Opeenstapelingen van rijkdom werden al vroeg het teken van sociaal aanzien. Sommige figuren in bepaalde stammen spaarden jarenlang hun eigendommen op, alleen maar om indruk te maken door het op een feestdag te verbranden of door het vrijwillig onder de stamgenoten te verdelen. Dit maakte hen tot grote mannen. Zelfs moderne mensen genieten ervan met kwistige hand kerstgeschenken uit te delen, terwijl rijke mensen giften schenken aan grote filantropische of geleerde instellingen. De techniek van de mens varieert, maar zijn dispositie blijft geheel dezelfde.

69:5.14

Eerlijkheidshalve moet vermeld worden dat menige rijkaard uit de oudheid veel van zijn fortuin uitdeelde uit vrees gedood te worden door degenen die het op zijn schatten hadden voorzien. Rijke mannen offerden vaak tientallen slaven om hun minachting voor rijkdom te tonen.

69:5.15

Hoewel het kapitaal ertoe heeft bijgedragen de mens vrij te maken, heeft het zijn sociale en industriële organisatie in hoge mate gecompliceerd.

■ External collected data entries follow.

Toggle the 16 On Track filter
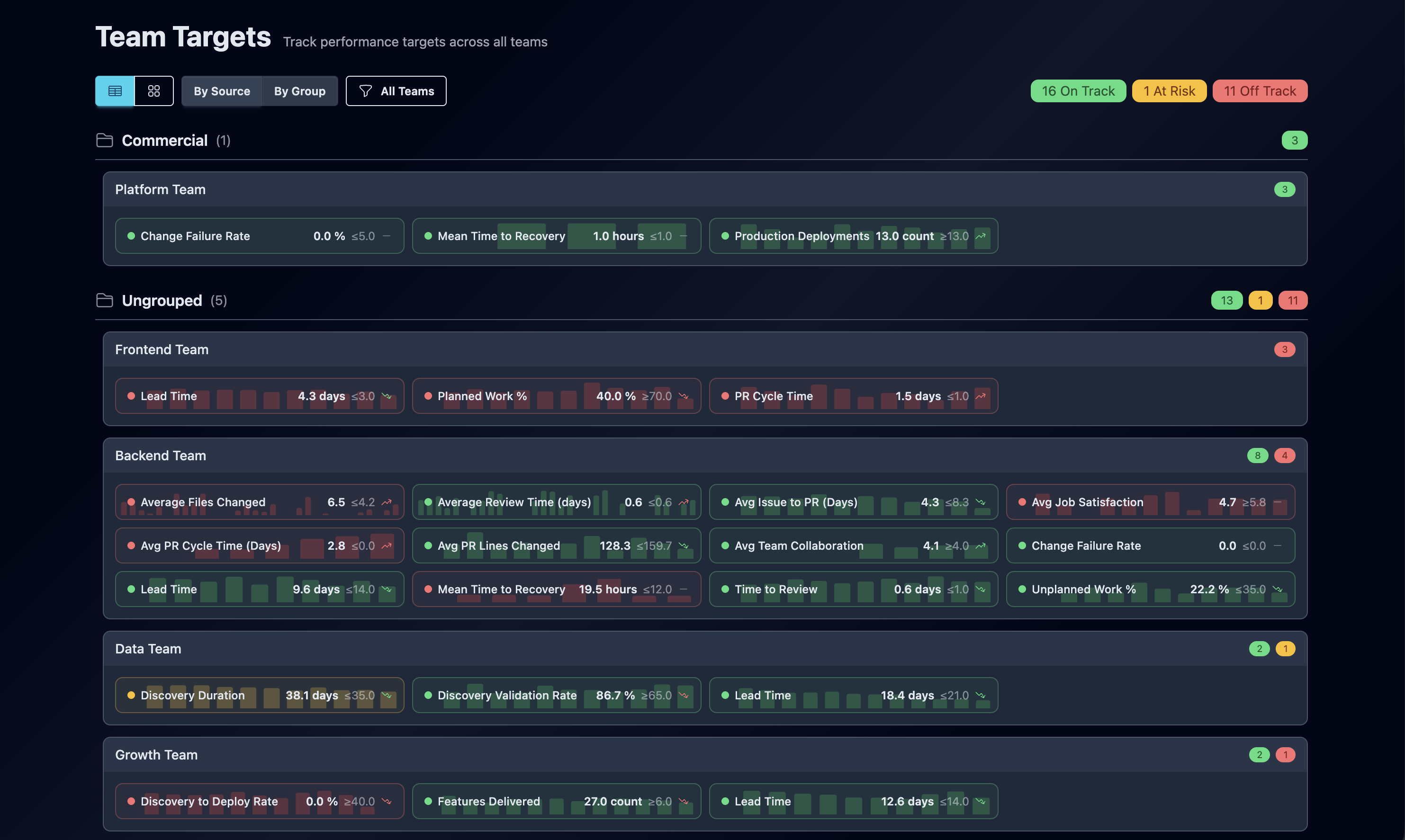 tap(1078, 90)
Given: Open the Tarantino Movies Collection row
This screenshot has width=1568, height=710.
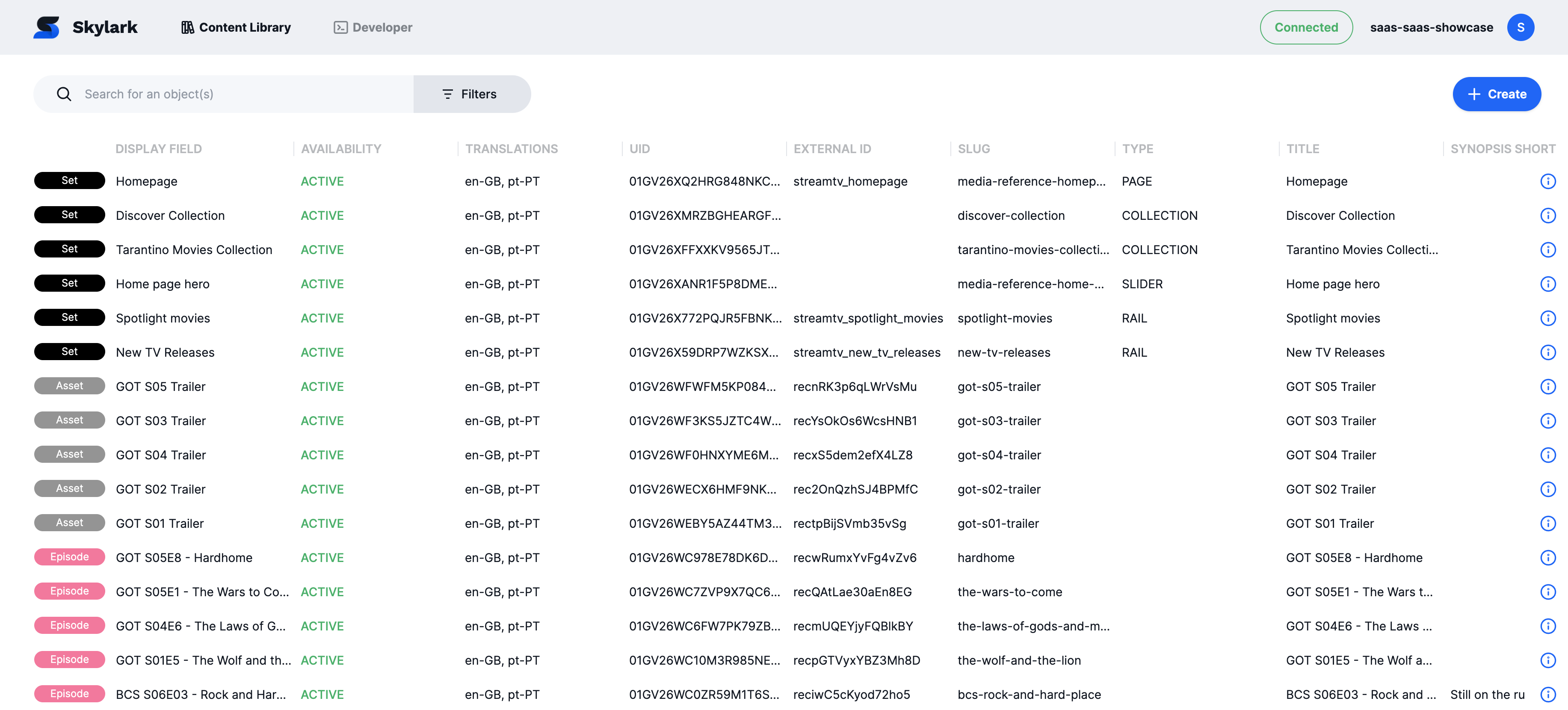Looking at the screenshot, I should [194, 250].
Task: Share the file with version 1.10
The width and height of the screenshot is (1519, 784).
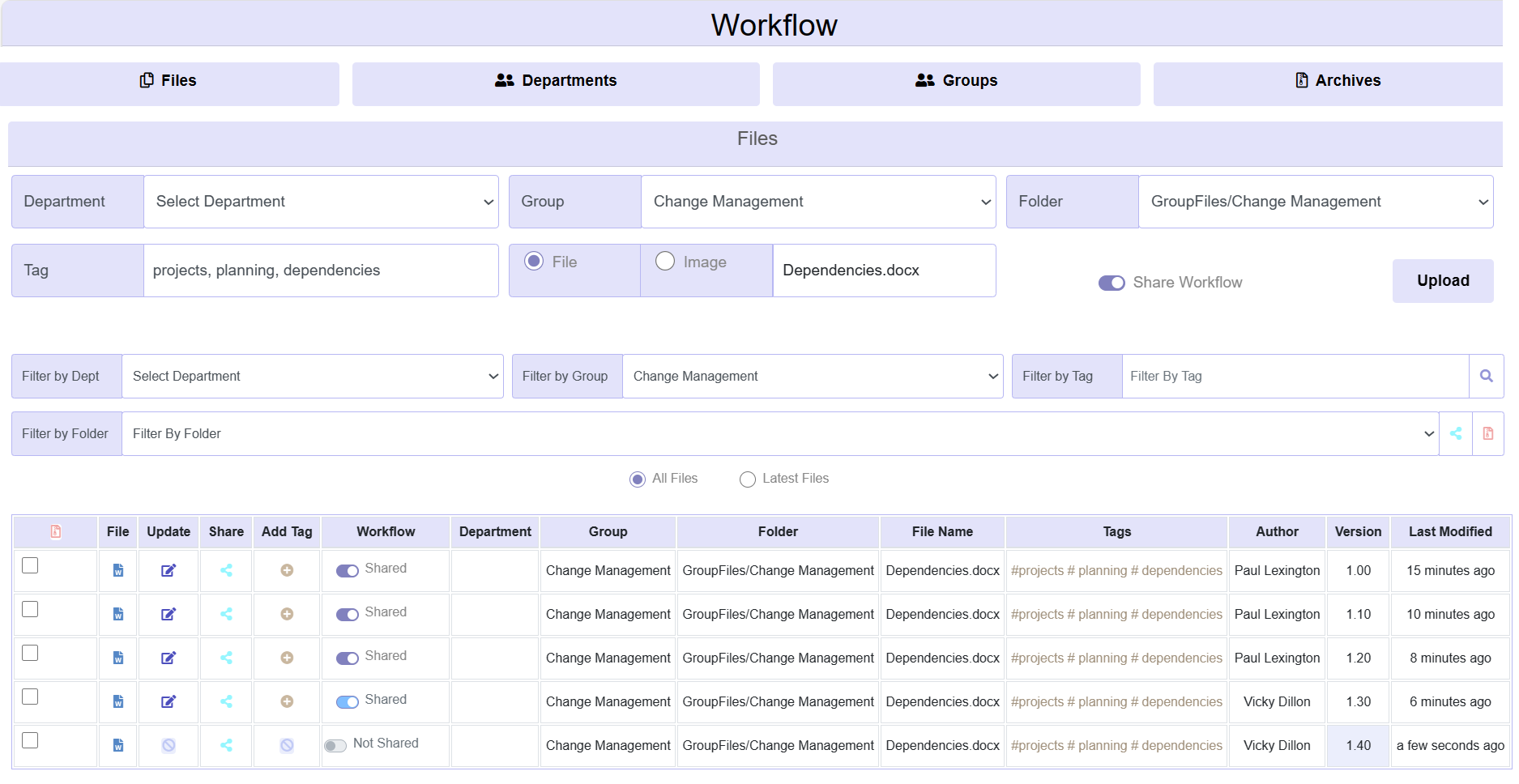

Het misbruik van kapitaal door oneerlijke kapitalisten verandert niets aan het feit dat het de grondslag vormt van de moderne industriële samenleving. Door kapitaal en vindingrijkheid geniet de huidige generatie een hogere graad van vrijheid dan enige andere generatie die haar is voorgegaan op aarde. Dit wordt als feit vermeld en niet ter rechtvaardiging van de vele vormen van misbruik van kapitaal door onnadenkende, zelfzuchtige beheerders.